- WHAT THE TASK ASKS:
Go through the data underneath and report how many lines hold the string "computer", giving only the number.

- RECORDS SUPPLIED:
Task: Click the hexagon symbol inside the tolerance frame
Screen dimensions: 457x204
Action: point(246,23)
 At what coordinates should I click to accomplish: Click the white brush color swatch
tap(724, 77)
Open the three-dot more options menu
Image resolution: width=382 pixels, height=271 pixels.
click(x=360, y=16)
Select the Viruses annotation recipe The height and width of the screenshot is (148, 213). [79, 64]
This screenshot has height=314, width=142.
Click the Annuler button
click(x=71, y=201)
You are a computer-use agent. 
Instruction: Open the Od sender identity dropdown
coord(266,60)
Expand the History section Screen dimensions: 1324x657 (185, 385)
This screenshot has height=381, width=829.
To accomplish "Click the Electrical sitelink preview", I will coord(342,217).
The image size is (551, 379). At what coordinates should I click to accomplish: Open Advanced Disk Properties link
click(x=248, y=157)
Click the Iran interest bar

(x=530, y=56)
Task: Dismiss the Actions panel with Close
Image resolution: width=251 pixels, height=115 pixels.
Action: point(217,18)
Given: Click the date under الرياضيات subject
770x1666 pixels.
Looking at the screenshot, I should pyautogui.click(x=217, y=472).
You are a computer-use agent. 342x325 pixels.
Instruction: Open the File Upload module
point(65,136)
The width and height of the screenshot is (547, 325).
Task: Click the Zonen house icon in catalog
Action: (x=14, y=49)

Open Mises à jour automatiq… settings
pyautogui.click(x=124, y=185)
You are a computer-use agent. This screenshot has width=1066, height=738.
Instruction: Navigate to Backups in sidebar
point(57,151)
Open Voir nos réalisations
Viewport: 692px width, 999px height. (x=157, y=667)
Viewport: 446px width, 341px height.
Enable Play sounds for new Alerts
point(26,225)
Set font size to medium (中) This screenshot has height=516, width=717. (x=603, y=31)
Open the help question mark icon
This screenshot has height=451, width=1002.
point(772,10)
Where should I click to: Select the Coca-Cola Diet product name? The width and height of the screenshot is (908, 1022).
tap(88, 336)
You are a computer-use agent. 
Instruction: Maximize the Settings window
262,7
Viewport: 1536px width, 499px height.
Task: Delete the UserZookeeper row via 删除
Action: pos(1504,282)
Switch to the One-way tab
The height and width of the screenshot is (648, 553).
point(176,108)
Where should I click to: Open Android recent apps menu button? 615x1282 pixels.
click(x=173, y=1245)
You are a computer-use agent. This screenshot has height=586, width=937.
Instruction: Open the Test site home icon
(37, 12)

- ANSWER BOX:
5